As principais palavras-chave agora são dissociação e reshoring, diante de cadeias de suprimentos globais cada vez mais interrompidas. Cortada da energia barata da Rússia, a Europa está adotando alternativas muito mais caras. Os EUA e a China estão cada vez mais se desvinculando, sem sequer perguntar quais impactos podem resultar do corte de cadeias de suprimentos e fluxos financeiros.
Guerra econômica
Enquanto uma guerra real está ocorrendo na Ucrânia, uma guerra econômica global está se desenvolvendo entre os EUA, a UE e a Rússia e, em breve, a China. O Sul Global está observando, esperando permanecer em cima do muro, mas também pode se envolver economicamente. Os EUA estão ponderando sanções secundárias contra países que não se alinham com suas sanções contra a Rússia, e uma situação semelhante pode ocorrer em um futuro próximo em relação à China.
O inverno está chegando. A Europa está pronta para começar o racionamento de energia, enquanto os EUA deixaram claro que não podem ajudar. Quarenta CEOs de produtores de metal europeus, reunidos sob a bandeira da Eurometaux, emitiram este mês uma carta conjunta às instituições da UE, alertando que seu setor enfrenta uma ameaça existencial de altos custos de energia.
Em nível global, o Banco Mundial acaba de divulgar um relatório afirmando que “a economia global está no meio de um dos episódios mais síncronos internacionalmente de aperto das políticas monetária e fiscal das últimas cinco décadas”. Entre suas conclusões está que uma recessão global pode ser iminente.
A ordem mundial baseada em regras liderada pelos EUA tem sido frequentemente implementada com viés, mas sua crise também se deve ao surgimento mundial de diferentes valores, particularmente na China, na Rússia e no Sul Global. O sistema global pode estar evoluindo ao longo das linhas civilizacionais.
Há um século, o intelectual francês René Guénon advertiu contra uma civilização ocidental excessivamente materialista e individualista; algumas décadas depois, o historiador Arnold Toynbee deixou claro que o Ocidente não podia fingir ser o único modelo a seguir.
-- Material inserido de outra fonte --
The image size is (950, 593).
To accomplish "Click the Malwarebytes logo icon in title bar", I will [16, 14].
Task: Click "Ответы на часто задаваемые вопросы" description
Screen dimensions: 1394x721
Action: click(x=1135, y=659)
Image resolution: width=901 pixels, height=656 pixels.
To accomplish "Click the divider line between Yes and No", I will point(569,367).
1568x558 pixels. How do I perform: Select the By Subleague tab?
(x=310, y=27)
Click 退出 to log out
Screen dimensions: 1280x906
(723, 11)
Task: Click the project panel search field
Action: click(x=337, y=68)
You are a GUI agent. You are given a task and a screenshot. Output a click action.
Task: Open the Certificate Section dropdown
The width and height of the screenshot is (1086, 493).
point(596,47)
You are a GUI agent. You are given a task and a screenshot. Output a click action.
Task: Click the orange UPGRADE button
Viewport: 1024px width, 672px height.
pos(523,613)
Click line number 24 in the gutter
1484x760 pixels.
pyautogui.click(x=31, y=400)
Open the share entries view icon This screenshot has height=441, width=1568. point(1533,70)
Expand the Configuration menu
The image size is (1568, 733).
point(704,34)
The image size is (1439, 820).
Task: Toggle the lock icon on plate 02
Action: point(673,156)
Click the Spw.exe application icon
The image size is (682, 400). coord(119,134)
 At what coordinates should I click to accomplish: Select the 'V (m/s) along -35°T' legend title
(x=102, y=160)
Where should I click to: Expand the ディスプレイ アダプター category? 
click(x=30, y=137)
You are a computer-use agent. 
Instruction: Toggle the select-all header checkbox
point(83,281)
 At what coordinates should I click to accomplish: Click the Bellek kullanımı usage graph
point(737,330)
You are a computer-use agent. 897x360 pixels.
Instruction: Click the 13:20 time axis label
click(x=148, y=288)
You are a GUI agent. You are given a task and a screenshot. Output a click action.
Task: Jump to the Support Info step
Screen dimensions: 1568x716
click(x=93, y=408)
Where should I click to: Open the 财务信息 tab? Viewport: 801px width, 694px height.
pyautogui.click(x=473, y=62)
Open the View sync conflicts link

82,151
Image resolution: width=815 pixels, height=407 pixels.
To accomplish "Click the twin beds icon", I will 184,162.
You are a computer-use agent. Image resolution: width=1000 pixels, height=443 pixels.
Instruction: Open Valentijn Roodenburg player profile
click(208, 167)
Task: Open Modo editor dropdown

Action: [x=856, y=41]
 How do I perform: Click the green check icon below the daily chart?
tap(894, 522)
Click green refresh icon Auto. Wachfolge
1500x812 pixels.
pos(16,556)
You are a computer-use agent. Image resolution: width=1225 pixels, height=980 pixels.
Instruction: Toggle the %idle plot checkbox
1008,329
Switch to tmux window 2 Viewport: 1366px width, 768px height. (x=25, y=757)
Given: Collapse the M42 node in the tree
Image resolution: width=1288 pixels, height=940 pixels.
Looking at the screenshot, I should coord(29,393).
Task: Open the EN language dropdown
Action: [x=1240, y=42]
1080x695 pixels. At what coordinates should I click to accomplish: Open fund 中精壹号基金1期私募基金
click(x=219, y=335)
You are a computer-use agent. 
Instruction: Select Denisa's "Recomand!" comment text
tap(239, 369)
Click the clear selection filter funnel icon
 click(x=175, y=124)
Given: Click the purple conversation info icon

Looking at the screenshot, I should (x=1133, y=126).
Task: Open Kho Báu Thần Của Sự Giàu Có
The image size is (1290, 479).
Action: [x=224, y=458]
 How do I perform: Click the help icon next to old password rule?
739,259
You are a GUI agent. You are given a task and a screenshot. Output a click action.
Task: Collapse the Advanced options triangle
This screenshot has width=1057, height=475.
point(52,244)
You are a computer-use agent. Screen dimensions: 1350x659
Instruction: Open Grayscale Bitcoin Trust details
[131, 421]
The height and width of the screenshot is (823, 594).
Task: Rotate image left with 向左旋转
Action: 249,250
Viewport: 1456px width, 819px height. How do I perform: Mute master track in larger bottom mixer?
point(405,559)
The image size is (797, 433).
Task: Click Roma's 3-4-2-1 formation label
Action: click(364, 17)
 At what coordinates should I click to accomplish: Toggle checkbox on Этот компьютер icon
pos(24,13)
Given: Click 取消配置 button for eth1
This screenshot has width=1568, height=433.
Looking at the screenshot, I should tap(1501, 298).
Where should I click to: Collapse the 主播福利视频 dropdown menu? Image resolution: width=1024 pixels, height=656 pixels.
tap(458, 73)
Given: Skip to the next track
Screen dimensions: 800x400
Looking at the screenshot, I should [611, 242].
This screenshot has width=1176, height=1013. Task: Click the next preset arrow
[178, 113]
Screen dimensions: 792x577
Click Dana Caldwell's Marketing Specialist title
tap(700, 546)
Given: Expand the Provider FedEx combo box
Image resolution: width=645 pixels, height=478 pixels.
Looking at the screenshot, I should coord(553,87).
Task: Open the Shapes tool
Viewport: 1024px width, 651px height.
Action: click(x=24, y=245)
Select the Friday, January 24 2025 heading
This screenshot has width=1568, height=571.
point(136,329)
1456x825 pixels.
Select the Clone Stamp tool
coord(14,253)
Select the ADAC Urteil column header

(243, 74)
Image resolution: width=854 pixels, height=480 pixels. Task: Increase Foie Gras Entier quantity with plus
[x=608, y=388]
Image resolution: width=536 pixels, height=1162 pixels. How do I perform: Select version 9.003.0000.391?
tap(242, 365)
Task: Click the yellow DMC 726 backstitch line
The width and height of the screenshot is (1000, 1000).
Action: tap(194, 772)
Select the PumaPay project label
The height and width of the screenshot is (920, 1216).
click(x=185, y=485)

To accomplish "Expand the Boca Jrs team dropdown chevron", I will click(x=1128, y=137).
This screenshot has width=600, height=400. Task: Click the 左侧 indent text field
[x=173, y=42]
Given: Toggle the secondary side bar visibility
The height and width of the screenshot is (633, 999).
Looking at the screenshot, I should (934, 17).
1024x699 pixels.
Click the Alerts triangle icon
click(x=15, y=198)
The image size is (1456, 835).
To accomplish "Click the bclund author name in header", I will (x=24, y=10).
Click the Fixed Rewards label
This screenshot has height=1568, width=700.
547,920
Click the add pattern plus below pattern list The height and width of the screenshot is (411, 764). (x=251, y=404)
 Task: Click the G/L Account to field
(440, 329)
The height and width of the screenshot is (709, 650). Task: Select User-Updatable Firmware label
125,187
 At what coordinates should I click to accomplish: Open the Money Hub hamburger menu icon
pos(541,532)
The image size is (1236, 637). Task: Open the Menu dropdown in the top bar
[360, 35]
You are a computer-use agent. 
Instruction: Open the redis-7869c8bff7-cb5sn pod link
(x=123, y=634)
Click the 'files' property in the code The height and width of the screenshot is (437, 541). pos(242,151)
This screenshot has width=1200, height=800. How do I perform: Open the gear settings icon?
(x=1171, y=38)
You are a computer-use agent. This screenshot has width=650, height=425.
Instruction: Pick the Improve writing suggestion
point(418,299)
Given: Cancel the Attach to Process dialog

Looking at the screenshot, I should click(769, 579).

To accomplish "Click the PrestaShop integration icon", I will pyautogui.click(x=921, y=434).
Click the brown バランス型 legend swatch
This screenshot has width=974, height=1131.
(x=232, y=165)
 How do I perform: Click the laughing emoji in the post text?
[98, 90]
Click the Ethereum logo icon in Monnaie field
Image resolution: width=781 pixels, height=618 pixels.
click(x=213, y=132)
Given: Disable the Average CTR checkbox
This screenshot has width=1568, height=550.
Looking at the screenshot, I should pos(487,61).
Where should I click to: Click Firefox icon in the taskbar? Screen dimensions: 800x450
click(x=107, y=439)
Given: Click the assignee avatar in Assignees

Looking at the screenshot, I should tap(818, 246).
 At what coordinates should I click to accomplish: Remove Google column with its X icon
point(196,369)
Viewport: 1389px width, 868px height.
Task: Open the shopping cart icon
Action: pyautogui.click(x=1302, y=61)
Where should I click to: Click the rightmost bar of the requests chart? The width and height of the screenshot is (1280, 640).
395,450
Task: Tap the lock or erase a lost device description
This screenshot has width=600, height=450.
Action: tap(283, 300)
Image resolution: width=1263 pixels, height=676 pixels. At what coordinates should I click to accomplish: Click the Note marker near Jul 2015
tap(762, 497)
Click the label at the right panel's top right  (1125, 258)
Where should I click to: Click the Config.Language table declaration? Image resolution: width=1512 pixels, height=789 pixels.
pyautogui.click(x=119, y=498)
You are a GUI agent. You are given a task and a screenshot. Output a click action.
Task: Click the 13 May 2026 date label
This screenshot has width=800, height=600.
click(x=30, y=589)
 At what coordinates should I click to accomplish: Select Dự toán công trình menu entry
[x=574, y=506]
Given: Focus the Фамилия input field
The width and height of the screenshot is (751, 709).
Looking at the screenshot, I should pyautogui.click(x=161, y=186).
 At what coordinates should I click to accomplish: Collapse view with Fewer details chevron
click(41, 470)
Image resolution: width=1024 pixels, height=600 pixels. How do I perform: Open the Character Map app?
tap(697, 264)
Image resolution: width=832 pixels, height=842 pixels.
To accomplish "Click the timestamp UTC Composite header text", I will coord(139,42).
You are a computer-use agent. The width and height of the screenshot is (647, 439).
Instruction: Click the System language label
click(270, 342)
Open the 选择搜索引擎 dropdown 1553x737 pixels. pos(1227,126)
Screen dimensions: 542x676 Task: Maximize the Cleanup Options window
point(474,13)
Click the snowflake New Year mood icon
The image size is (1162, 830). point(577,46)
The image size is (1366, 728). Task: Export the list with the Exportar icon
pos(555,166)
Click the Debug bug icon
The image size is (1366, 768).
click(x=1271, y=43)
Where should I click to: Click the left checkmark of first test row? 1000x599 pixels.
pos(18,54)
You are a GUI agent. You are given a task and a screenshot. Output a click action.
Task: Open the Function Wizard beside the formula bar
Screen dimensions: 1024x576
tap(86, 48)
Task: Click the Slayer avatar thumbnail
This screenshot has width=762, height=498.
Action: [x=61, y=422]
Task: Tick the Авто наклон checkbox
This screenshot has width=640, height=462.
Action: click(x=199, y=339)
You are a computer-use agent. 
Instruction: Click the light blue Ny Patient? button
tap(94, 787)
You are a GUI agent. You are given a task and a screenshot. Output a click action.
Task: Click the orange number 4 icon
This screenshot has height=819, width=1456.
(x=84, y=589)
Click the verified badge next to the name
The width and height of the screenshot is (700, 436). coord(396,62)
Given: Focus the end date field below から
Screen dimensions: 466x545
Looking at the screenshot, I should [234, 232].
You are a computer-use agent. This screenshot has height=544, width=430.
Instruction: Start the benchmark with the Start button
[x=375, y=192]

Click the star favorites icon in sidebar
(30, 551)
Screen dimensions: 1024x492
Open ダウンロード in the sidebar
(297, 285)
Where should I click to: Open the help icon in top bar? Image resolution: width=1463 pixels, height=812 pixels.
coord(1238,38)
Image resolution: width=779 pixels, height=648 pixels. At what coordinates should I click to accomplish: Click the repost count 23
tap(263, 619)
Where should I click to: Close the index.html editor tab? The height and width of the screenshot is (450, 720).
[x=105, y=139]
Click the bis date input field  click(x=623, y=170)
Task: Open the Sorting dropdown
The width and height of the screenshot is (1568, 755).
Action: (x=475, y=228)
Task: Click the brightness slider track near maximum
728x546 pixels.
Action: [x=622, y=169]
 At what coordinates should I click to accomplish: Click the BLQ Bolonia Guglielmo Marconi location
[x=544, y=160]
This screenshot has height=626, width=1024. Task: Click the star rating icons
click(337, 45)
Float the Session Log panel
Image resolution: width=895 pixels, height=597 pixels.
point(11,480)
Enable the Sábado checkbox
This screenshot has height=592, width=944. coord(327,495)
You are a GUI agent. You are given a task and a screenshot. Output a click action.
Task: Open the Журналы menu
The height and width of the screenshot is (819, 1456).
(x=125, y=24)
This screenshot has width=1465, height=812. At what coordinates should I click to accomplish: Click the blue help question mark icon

Hoje, é necessária uma recalibração da ordem mundial – e para funcionar de forma adequada e justa, deve ser baseada em valores amplamente compartilhados, refletindo nossa nova realidade mais caleidoscópica.
*Marco Carnelos é um ex-diplomata italiano. Ele foi designado para a Somália, Austrália e as Nações Unidas. Ele serviu na equipe de política externa de três primeiros-ministros italianos entre 1995 e 2011. Mais recentemente, ele foi enviado especial do coordenador do processo de paz no Oriente Médio para a Síria para o governo italiano e, até novembro de 2017, embaixador da Itália no Iraque.